Editorial

The forgotten million: on Indian soldiers in World War I

One hundred years after the end of World War I, the immense sacrifice and contributions of well over a million soldiers of undivided India are being incrementally recognised and memorialised the world over. In France, the centenary celebrations of Armistice Day on November 11 will include the unveiling of the second overseas national war memorial for Indian soldiers, by Vice President M. Venkaiah Naidu. The first such memorial abroad, formalised in 2002, is the Menin Gate in Ypres, Belgium, which is a recognition that more than 130,000 Indian soldiers fought in WWI in Belgium, at least 10,000 of whom lost their lives on the battlefield. Last month, British Prime Minister Theresa May pledged to wear a khadi poppy in honour of more than 74,000 soldiers from pre-Partition India who fought on the side of the allies and died in battle. She particularly noted that 11 of them won the Victoria Cross for their outstanding bravery and played a crucial role in the war across continents. Yet far from the ceremonial pomp of officialdom is perhaps the most poignant symbol of how much ordinary Indian men enlisting in the colonial government’s Army gave of their lives to fight the German, Austro-Hungarian and Ottoman Empires: the British Library in London has received 1,000 pages of war-veteran interview transcripts recorded in the 1970s, which include details of the inhumane treatment, including floggings, denial of home leave, and brazenly racial-discriminatory treatment that 1.5 million mostly-illiterate men from northern India faced regularly within the allied forces army.

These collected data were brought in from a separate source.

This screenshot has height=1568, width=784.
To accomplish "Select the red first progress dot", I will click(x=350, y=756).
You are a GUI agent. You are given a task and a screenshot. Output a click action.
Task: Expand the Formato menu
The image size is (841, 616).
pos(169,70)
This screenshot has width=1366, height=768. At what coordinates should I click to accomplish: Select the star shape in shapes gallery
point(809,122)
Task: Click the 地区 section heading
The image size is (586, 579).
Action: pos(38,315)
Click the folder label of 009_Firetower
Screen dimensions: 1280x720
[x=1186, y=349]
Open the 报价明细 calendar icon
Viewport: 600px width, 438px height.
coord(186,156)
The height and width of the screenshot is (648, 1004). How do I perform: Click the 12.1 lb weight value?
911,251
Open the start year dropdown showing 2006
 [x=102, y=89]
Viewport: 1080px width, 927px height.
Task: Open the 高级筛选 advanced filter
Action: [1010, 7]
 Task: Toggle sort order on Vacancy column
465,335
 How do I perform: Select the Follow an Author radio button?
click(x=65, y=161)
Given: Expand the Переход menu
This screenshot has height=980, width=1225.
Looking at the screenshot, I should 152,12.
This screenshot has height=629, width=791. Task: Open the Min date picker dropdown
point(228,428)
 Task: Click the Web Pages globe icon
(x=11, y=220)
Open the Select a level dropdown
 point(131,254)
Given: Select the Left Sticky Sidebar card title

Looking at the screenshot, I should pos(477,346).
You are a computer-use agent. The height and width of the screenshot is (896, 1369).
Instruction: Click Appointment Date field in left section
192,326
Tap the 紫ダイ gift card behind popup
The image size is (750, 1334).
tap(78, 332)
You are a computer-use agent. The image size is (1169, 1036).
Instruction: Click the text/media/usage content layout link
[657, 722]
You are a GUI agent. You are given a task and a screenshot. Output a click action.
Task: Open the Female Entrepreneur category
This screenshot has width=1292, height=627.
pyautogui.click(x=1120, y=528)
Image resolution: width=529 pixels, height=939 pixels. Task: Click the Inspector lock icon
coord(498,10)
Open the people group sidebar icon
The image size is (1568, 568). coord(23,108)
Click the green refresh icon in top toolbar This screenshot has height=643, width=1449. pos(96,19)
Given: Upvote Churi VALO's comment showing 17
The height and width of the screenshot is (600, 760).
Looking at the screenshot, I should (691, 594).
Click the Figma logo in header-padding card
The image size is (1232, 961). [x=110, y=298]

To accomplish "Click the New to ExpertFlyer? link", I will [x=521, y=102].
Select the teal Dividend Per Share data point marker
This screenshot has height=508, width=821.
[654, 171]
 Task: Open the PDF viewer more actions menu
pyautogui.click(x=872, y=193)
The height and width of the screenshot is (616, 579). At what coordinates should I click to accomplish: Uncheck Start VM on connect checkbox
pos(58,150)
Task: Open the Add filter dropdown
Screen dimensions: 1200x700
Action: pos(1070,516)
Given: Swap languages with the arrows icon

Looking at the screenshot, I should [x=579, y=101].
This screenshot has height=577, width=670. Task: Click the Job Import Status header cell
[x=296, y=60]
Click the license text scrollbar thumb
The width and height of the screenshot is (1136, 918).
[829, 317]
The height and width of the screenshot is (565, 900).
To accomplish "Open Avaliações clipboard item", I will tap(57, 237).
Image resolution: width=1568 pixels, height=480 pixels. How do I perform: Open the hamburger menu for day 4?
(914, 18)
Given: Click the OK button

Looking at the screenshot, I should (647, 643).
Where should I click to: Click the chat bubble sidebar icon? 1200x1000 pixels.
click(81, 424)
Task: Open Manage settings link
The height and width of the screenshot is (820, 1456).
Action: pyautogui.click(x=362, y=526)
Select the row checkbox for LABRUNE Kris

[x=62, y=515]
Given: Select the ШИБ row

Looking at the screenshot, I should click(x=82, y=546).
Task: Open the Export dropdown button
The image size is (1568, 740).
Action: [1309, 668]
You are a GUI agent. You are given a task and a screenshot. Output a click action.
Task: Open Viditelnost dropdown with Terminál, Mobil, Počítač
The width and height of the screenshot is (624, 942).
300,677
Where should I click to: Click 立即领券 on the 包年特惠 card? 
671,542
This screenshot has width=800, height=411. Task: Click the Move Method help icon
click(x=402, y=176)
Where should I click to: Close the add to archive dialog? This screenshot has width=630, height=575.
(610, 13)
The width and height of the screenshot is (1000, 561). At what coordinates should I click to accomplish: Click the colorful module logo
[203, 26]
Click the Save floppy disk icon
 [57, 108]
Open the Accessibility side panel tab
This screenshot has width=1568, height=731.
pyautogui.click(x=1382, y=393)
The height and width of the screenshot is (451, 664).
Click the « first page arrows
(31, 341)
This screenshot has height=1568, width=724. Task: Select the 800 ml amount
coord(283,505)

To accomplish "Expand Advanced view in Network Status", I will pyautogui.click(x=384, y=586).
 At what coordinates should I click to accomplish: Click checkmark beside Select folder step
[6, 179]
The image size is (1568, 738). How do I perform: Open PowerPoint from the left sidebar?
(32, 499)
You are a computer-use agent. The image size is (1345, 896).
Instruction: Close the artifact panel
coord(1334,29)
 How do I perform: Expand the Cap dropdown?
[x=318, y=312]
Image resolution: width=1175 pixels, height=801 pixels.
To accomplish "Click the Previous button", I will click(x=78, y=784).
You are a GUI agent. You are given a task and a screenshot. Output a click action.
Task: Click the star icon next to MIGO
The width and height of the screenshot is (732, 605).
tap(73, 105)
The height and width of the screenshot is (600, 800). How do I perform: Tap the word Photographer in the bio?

In the early days of the War, troops of the Indian Army, backed by the political bourgeoisie, were enthusiastic in responding to the British government’s call for military support from India. This was because, although the swadeshi movement was underway, the freedom movement was in a fledgling stage. Even Mahatma Gandhi was open to Indians enlisting and learning to defend themselves using arms, as were leaders such as Bal Gangadhar Tilak. However, with the enormous death toll by the end of WWI, the painful lessons were absorbed and the pressure for enlistment of Indians in the World War II effort produced an entirely different outcome — the Quit India movement and the escalation of the freedom movement. WWI also influenced the collective psyche of the government of independent India, starting with the tenets of non-alignment that came to embody a core mantra of the country’s foreign policy ethos. However, while India remains wary of ‘treaty alliances’ and steers clear of combat involvement in third-party conflicts, it is the third-largest contributor of military and police personnel to UN peacekeeping missions. Difficult though the conditions Indian peacekeepers face must be, they must be thankful that their country would never put them in the sort of situation that their predecessors faced from 1914 to 1918.